In April I was invited to participate in the Nepal International Indigenous Film Festival. I returned feeling very inspired by the 10 days I spent in Kathmandu. I met many indigenous filmmakers from Nepal and around the world. Although one nation politically, Nepal — the birthplace of Buddha — is truly a multiethnic, multilingual, and multifaith country.
It was an amazing experience to share Children of the Amazon with the Nepali audience, many of whom knew very little about the Amazon even though deforestation is a major issue in Nepal.
I was invited to do a personal presentation on the theme of the “Evolving Indigenous Woman” in conjunction with the film festival. I shared my perspective on what happens when development does not respect the environment, the individual or community rights. I also described the impact of this development both positive and negative on women and young girls.
I created a special clip with excerpts from Children of the Amazon to show the interaction among women as they discuss issues of rainforest logging and education; and how they relate to living in two worlds — the one before contact with outsiders (only 40 years ago) and the other, the result of that contact.
Most indigenous women I met during the making of my film viewed education as the means of coping with a non-indigenous world. The example I used in the clip was clear-cutting of the rain forest. Conflict is inevitable; how to survive without letting themselves being exploited by the economic power that continues to destroy their resources — including as Motira Surui says, even the fruit trees that the indigenous people use for food.
One scene that I used in the clip shows a symbolic clash between generations, one that seems universal in any culture. We see the elder Weiã telling her daughter how she would like to see her daughter wearing the same face tattoos that the Surui people have used for thousand of years. The daughter simply responds that she doesn’t want the tattoos.

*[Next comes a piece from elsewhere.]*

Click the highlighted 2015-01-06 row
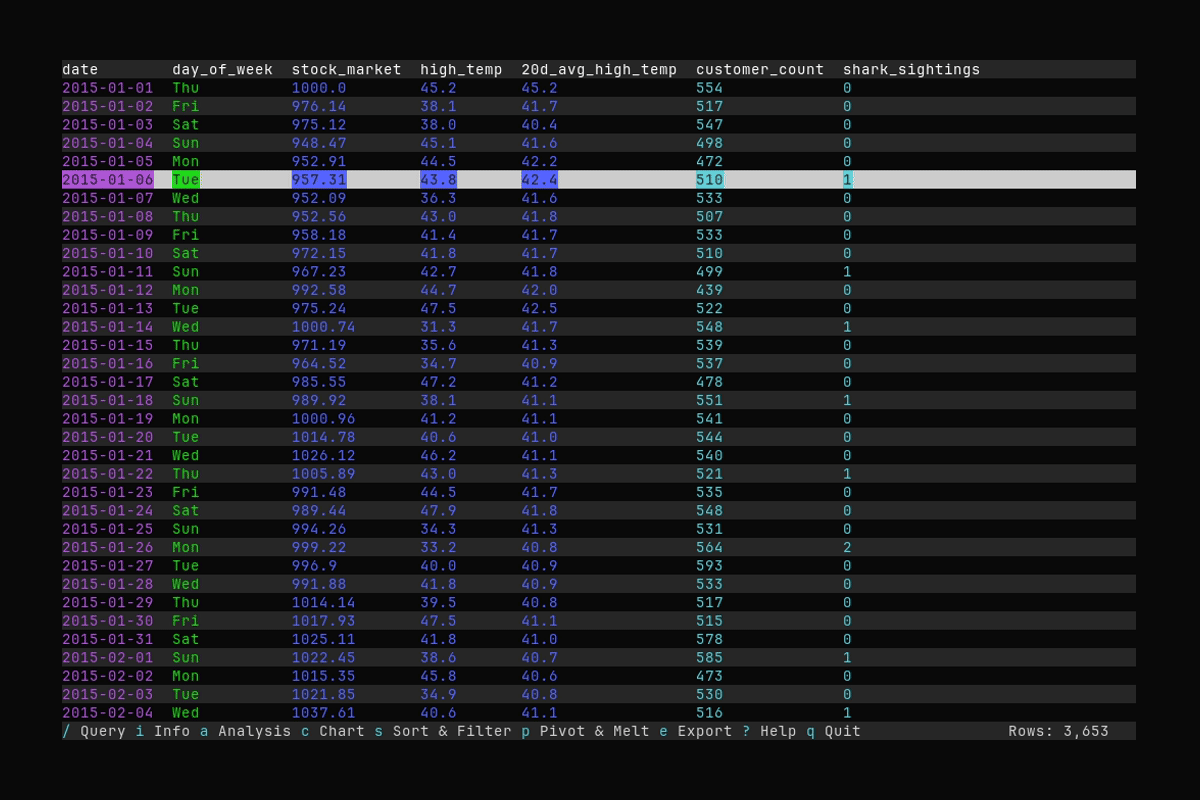Viewport: 1200px width, 800px height. pyautogui.click(x=400, y=179)
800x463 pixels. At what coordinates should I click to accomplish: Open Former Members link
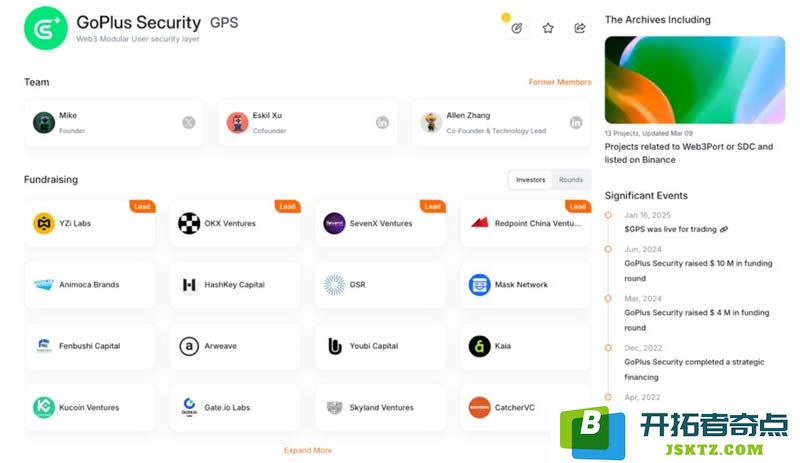coord(560,82)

After the screening people told me they were inspired by the way the film represented the span of time between the original photographs then and the young people shown now. The film festival honored Children of the Amazon with the Bronze Drum Award.
I also met with the Directors Guild of Nepal. Their struggle mirrors our own in terms of the need for funding. Their situation is even more difficult with no government support for filmmaking. What private support exists often seeks purely commercial projects. However the Nepali films I’ve seen capture the beauty of Nepal that I saw firsthand, and also reveal a country of economic struggle and armed Maoist revolution.
Nepal was a highlight in the presentation of my film around the world. I experienced once again the sensation that we are all connected through our shared fate of the planet and in that sense all of us are children of the Amazon.